■ **ABOUT THIS EXERCISE**
Only one stretch of the data below is wanted: the lines starting at the one with "You are a GUI" and ending at the one with "Image resolution: width=761", both included, given again exactly.

##### PROVIDED DATA #####

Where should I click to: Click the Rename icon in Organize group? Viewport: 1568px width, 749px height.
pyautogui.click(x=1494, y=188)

#####
##### PROVIDED DATA #####

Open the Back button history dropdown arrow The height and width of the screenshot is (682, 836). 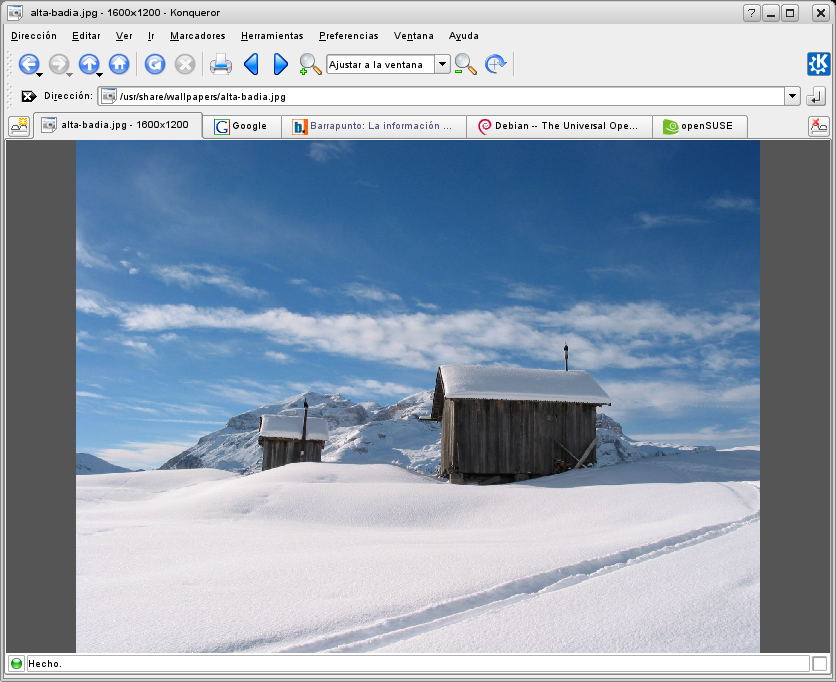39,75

#####
##### PROVIDED DATA #####

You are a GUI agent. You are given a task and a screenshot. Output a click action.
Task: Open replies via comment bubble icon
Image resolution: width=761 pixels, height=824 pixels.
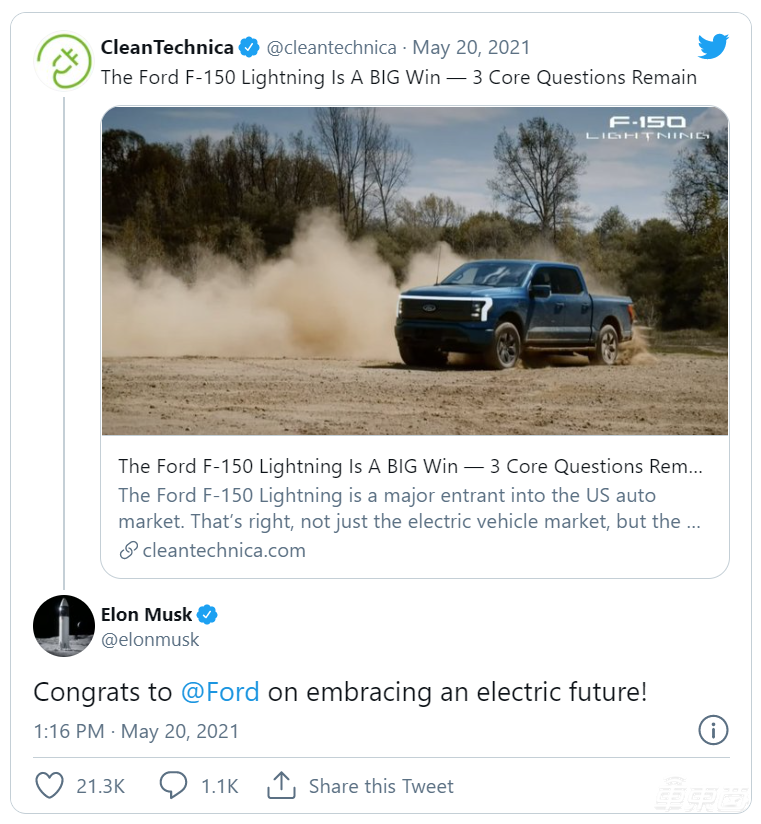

#####

■ **WRITTEN SOLUTION**
You are a GUI agent. You are given a task and a screenshot. Output a click action.
Task: Open replies via comment bubble icon
Image resolution: width=761 pixels, height=824 pixels.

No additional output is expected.